▸ **THE PROBLEM**
What you should output is the data below, unchanged in every character.

Collected data:
========

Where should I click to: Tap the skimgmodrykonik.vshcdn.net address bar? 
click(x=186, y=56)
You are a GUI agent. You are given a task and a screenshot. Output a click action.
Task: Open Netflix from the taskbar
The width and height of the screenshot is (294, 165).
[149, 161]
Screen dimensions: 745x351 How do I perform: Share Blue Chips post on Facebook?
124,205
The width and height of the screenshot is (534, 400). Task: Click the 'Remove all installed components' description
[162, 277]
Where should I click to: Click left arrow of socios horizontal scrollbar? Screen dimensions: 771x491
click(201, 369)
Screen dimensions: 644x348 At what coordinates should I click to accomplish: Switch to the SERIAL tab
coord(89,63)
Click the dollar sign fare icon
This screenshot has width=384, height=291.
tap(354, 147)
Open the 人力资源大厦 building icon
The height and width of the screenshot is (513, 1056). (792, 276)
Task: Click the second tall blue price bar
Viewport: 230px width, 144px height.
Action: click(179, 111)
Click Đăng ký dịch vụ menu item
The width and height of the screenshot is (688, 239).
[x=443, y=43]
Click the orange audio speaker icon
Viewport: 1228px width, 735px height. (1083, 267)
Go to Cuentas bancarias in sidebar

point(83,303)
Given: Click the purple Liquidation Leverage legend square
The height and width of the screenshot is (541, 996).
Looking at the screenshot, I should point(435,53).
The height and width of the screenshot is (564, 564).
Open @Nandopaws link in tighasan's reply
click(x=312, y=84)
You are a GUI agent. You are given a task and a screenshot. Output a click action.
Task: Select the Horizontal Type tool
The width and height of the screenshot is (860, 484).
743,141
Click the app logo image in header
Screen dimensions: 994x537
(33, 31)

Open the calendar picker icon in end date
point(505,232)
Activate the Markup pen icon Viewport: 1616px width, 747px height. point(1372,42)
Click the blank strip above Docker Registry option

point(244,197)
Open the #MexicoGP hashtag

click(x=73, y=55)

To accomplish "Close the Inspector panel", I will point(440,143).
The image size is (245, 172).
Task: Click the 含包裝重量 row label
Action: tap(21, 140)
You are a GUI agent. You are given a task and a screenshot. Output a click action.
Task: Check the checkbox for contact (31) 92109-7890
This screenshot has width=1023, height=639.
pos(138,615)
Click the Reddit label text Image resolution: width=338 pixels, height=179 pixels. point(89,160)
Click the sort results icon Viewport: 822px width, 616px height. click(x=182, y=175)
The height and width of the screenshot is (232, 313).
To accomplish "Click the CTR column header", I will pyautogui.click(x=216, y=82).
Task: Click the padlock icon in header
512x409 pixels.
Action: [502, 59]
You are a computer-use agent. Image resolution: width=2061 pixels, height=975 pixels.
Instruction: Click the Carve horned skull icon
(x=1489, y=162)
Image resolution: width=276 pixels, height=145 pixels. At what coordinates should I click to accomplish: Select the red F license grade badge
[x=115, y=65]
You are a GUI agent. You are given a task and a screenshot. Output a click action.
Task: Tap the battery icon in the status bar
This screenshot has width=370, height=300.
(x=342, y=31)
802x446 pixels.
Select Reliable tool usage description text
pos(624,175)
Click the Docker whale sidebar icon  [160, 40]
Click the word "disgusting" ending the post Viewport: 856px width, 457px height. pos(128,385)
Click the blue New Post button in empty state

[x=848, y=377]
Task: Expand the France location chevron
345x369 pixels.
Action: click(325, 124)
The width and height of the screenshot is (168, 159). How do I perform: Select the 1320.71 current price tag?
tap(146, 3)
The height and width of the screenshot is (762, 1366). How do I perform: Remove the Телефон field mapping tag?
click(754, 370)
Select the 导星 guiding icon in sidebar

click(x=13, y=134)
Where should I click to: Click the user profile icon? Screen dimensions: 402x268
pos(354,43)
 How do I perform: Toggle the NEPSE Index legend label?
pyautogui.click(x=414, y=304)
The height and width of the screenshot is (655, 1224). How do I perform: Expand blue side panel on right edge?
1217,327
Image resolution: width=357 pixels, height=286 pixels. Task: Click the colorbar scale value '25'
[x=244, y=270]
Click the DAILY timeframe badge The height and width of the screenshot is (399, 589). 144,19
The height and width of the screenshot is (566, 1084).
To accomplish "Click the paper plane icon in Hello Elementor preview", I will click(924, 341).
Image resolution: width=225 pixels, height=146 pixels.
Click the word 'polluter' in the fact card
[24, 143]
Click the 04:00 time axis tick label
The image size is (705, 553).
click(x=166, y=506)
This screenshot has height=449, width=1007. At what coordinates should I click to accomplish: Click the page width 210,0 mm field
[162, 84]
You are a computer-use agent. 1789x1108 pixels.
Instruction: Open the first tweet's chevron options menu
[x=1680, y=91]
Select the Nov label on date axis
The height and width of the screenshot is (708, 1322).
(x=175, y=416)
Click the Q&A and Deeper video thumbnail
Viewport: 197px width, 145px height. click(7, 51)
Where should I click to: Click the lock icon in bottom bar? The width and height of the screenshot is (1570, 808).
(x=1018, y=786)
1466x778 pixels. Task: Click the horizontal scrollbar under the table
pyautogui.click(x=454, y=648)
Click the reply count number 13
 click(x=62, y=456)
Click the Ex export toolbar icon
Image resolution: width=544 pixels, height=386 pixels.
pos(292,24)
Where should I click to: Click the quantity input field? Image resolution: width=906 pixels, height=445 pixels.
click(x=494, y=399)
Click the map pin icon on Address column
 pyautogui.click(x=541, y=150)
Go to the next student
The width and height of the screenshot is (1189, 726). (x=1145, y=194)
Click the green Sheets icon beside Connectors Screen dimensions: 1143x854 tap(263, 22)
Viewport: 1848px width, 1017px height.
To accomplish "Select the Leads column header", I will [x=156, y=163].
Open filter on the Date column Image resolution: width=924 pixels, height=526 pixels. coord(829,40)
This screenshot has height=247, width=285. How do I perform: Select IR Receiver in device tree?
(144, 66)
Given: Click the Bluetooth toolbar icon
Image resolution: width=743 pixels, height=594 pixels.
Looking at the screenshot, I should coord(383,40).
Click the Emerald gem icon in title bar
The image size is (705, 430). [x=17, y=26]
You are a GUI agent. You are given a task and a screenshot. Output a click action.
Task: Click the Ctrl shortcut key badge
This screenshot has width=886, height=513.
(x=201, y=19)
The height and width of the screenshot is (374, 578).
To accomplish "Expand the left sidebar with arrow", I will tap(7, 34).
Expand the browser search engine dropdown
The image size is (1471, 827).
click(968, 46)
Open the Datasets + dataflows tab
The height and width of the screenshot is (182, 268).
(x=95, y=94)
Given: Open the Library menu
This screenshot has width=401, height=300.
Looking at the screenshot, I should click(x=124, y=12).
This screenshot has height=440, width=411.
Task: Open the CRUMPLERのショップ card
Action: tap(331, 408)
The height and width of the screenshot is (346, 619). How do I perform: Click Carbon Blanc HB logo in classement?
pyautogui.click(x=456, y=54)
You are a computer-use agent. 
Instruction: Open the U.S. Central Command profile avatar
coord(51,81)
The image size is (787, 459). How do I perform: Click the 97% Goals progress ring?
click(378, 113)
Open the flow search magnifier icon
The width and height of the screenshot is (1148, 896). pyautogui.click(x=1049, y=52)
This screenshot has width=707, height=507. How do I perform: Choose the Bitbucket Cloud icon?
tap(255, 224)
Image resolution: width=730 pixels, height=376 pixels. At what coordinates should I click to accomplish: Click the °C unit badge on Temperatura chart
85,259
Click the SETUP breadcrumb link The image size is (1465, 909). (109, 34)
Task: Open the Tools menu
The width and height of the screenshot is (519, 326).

========

▸ **REPLY**
Where should I click to: Tap the skimgmodrykonik.vshcdn.net address bar? 
click(x=186, y=56)
You are a GUI agent. You are given a task and a screenshot. Output a click action.
Task: Open Netflix from the taskbar
The width and height of the screenshot is (294, 165).
[149, 161]
Screen dimensions: 745x351 How do I perform: Share Blue Chips post on Facebook?
124,205
The width and height of the screenshot is (534, 400). Task: Click the 'Remove all installed components' description
[162, 277]
Where should I click to: Click left arrow of socios horizontal scrollbar? Screen dimensions: 771x491
click(201, 369)
Screen dimensions: 644x348 At what coordinates should I click to accomplish: Switch to the SERIAL tab
coord(89,63)
Click the dollar sign fare icon
This screenshot has width=384, height=291.
tap(354, 147)
Open the 人力资源大厦 building icon
The height and width of the screenshot is (513, 1056). (792, 276)
Task: Click the second tall blue price bar
Viewport: 230px width, 144px height.
Action: click(179, 111)
Click Đăng ký dịch vụ menu item
The width and height of the screenshot is (688, 239).
[x=443, y=43]
Click the orange audio speaker icon
Viewport: 1228px width, 735px height. (1083, 267)
Go to Cuentas bancarias in sidebar

point(83,303)
Given: Click the purple Liquidation Leverage legend square
The height and width of the screenshot is (541, 996).
Looking at the screenshot, I should point(435,53).
The height and width of the screenshot is (564, 564).
Open @Nandopaws link in tighasan's reply
click(x=312, y=84)
You are a GUI agent. You are given a task and a screenshot. Output a click action.
Task: Select the Horizontal Type tool
The width and height of the screenshot is (860, 484).
743,141
Click the app logo image in header
Screen dimensions: 994x537
(33, 31)

Open the calendar picker icon in end date
point(505,232)
Activate the Markup pen icon Viewport: 1616px width, 747px height. point(1372,42)
Click the blank strip above Docker Registry option

point(244,197)
Open the #MexicoGP hashtag

click(x=73, y=55)

To accomplish "Close the Inspector panel", I will point(440,143).
The image size is (245, 172).
Task: Click the 含包裝重量 row label
Action: tap(21, 140)
You are a GUI agent. You are given a task and a screenshot. Output a click action.
Task: Check the checkbox for contact (31) 92109-7890
This screenshot has width=1023, height=639.
pos(138,615)
Click the Reddit label text Image resolution: width=338 pixels, height=179 pixels. point(89,160)
Click the sort results icon Viewport: 822px width, 616px height. click(x=182, y=175)
The height and width of the screenshot is (232, 313).
To accomplish "Click the CTR column header", I will pyautogui.click(x=216, y=82).
Task: Click the padlock icon in header
512x409 pixels.
Action: [502, 59]
You are a computer-use agent. Image resolution: width=2061 pixels, height=975 pixels.
Instruction: Click the Carve horned skull icon
(x=1489, y=162)
Image resolution: width=276 pixels, height=145 pixels. At what coordinates should I click to accomplish: Select the red F license grade badge
[x=115, y=65]
You are a GUI agent. You are given a task and a screenshot. Output a click action.
Task: Tap the battery icon in the status bar
This screenshot has width=370, height=300.
(x=342, y=31)
802x446 pixels.
Select Reliable tool usage description text
pos(624,175)
Click the Docker whale sidebar icon  [160, 40]
Click the word "disgusting" ending the post Viewport: 856px width, 457px height. pos(128,385)
Click the blue New Post button in empty state

[x=848, y=377]
Task: Expand the France location chevron
345x369 pixels.
Action: click(325, 124)
The width and height of the screenshot is (168, 159). How do I perform: Select the 1320.71 current price tag?
tap(146, 3)
The height and width of the screenshot is (762, 1366). How do I perform: Remove the Телефон field mapping tag?
click(754, 370)
Select the 导星 guiding icon in sidebar

click(x=13, y=134)
Where should I click to: Click the user profile icon? Screen dimensions: 402x268
pos(354,43)
 How do I perform: Toggle the NEPSE Index legend label?
pyautogui.click(x=414, y=304)
The height and width of the screenshot is (655, 1224). How do I perform: Expand blue side panel on right edge?
1217,327
Image resolution: width=357 pixels, height=286 pixels. Task: Click the colorbar scale value '25'
[x=244, y=270]
Click the DAILY timeframe badge The height and width of the screenshot is (399, 589). 144,19
The height and width of the screenshot is (566, 1084).
To accomplish "Click the paper plane icon in Hello Elementor preview", I will click(924, 341).
Image resolution: width=225 pixels, height=146 pixels.
Click the word 'polluter' in the fact card
[24, 143]
Click the 04:00 time axis tick label
The image size is (705, 553).
click(x=166, y=506)
This screenshot has height=449, width=1007. At what coordinates should I click to accomplish: Click the page width 210,0 mm field
[162, 84]
You are a computer-use agent. 1789x1108 pixels.
Instruction: Open the first tweet's chevron options menu
[x=1680, y=91]
Select the Nov label on date axis
The height and width of the screenshot is (708, 1322).
(x=175, y=416)
Click the Q&A and Deeper video thumbnail
Viewport: 197px width, 145px height. click(7, 51)
Where should I click to: Click the lock icon in bottom bar? The width and height of the screenshot is (1570, 808).
(x=1018, y=786)
1466x778 pixels. Task: Click the horizontal scrollbar under the table
pyautogui.click(x=454, y=648)
Click the reply count number 13
 click(x=62, y=456)
Click the Ex export toolbar icon
Image resolution: width=544 pixels, height=386 pixels.
pos(292,24)
Where should I click to: Click the quantity input field? Image resolution: width=906 pixels, height=445 pixels.
click(x=494, y=399)
Click the map pin icon on Address column
 pyautogui.click(x=541, y=150)
Go to the next student
The width and height of the screenshot is (1189, 726). (x=1145, y=194)
Click the green Sheets icon beside Connectors Screen dimensions: 1143x854 tap(263, 22)
Viewport: 1848px width, 1017px height.
To accomplish "Select the Leads column header", I will [x=156, y=163].
Open filter on the Date column Image resolution: width=924 pixels, height=526 pixels. coord(829,40)
This screenshot has height=247, width=285. How do I perform: Select IR Receiver in device tree?
(144, 66)
Given: Click the Bluetooth toolbar icon
Image resolution: width=743 pixels, height=594 pixels.
Looking at the screenshot, I should coord(383,40).
Click the Emerald gem icon in title bar
The image size is (705, 430). [x=17, y=26]
You are a GUI agent. You are given a task and a screenshot. Output a click action.
Task: Click the Ctrl shortcut key badge
This screenshot has width=886, height=513.
(x=201, y=19)
The height and width of the screenshot is (374, 578).
To accomplish "Expand the left sidebar with arrow", I will tap(7, 34).
Expand the browser search engine dropdown
The image size is (1471, 827).
click(968, 46)
Open the Datasets + dataflows tab
The height and width of the screenshot is (182, 268).
(x=95, y=94)
Given: Open the Library menu
This screenshot has width=401, height=300.
Looking at the screenshot, I should click(x=124, y=12).
This screenshot has height=440, width=411.
Task: Open the CRUMPLERのショップ card
Action: tap(331, 408)
The height and width of the screenshot is (346, 619). How do I perform: Click Carbon Blanc HB logo in classement?
pyautogui.click(x=456, y=54)
You are a computer-use agent. 
Instruction: Open the U.S. Central Command profile avatar
coord(51,81)
The image size is (787, 459). How do I perform: Click the 97% Goals progress ring?
click(378, 113)
Open the flow search magnifier icon
The width and height of the screenshot is (1148, 896). pyautogui.click(x=1049, y=52)
This screenshot has width=707, height=507. How do I perform: Choose the Bitbucket Cloud icon?
tap(255, 224)
Image resolution: width=730 pixels, height=376 pixels. At what coordinates should I click to accomplish: Click the °C unit badge on Temperatura chart
85,259
Click the SETUP breadcrumb link The image size is (1465, 909). (109, 34)
Task: Open the Tools menu
The width and height of the screenshot is (519, 326).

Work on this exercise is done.